[HN Gopher] The part of Postgres we hate the most: Multi-version...
       ___________________________________________________________________
        
       The part of Postgres we hate the most: Multi-version concurrency
       control
        
       Author : andrenotgiant
       Score  : 103 points
       Date   : 2023-04-26 17:10 UTC (5 hours ago)
        
 (HTM) web link (ottertune.com)
 (TXT) w3m dump (ottertune.com)
        
       | audioheavy wrote:
       | My main takeaway from this article: as popular as Postgres and
       | MySQL are, and understanding the legacy systems built for them,
       | it will always require deep expertise and "black magic" to
       | achieve enough performance and scale for hyper scale use cases.
       | It justifies the (current) trend to have DB's built for
       | distributed tx/writes/reads that you don't have to become a
       | surgeon to scale. There are other DBs and DBaaS that, although
       | not OSS, have solved this problem in a more cost-efficient way
       | than having a team of surgeons.
        
         | zie wrote:
         | I would argue, you handle the hyper-scale use case when you are
         | actually in hyper-scale. Trying to pre-maturely optimize this
         | is almost always a waste of time and chances are you will screw
         | it up anyway. Almost nobody gets to that scale anyway. If you
         | do get to that scale, you have the money and resources to fix
         | the problem(s) at that time.
        
       | zinclozenge wrote:
       | I guess the question is, which MVCC strategy would be the "right"
       | one to pick for a modern relational database? The paper linked
       | focuses on main memory databases, and being main memory allows
       | you to do things you can't do when disk based.
        
       | garyclarke27 wrote:
       | Clever Clickbait - Of course at the end of the article they offer
       | a solution - their product (and of course it's AI enhanced) to
       | the problem they have overhyped.

- **Exercise directions**:
Repeat the part of the Postgres thread between "The part of Postgres we hate the most: Multi-version concurrency" and "w3m dump (ottertune.com)", inclusive, word for word.

- **Dataset excerpt**:
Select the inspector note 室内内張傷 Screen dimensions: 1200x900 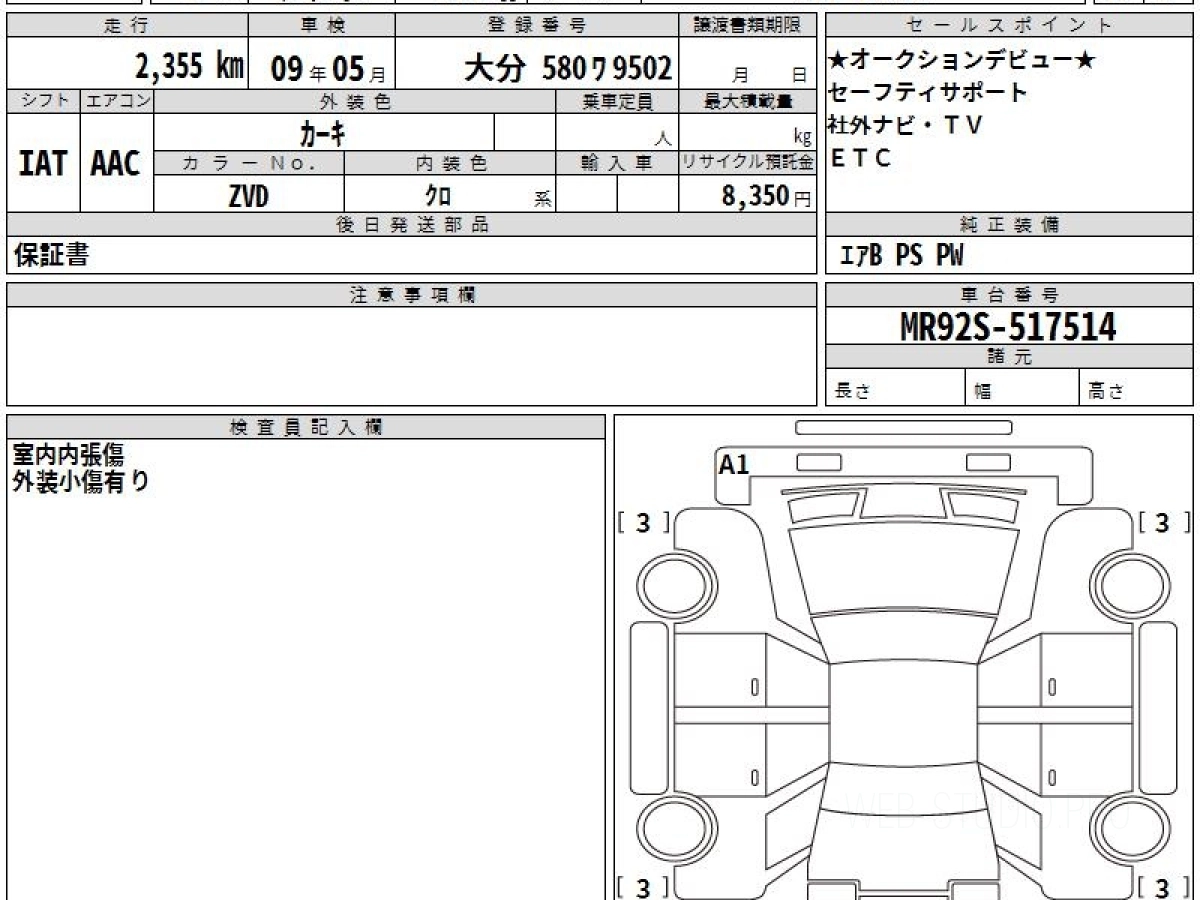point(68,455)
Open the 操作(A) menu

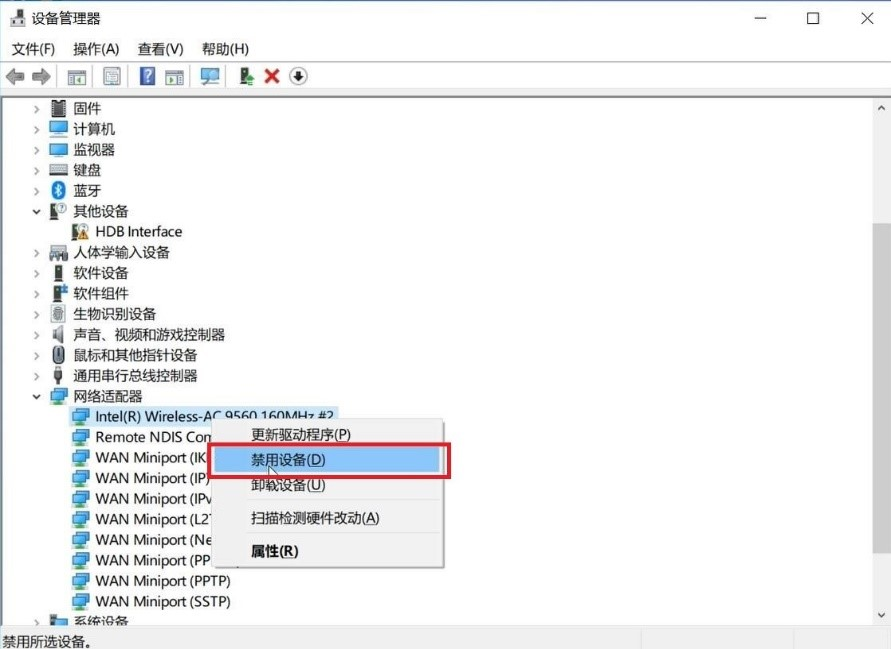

- **Result below**:
The part of Postgres we hate the most: Multi-version concurrency
       control
        
       Author : andrenotgiant
       Score  : 103 points
       Date   : 2023-04-26 17:10 UTC (5 hours ago)
        
 (HTM) web link (ottertune.com)
 (TXT) w3m dump (ottertune.com)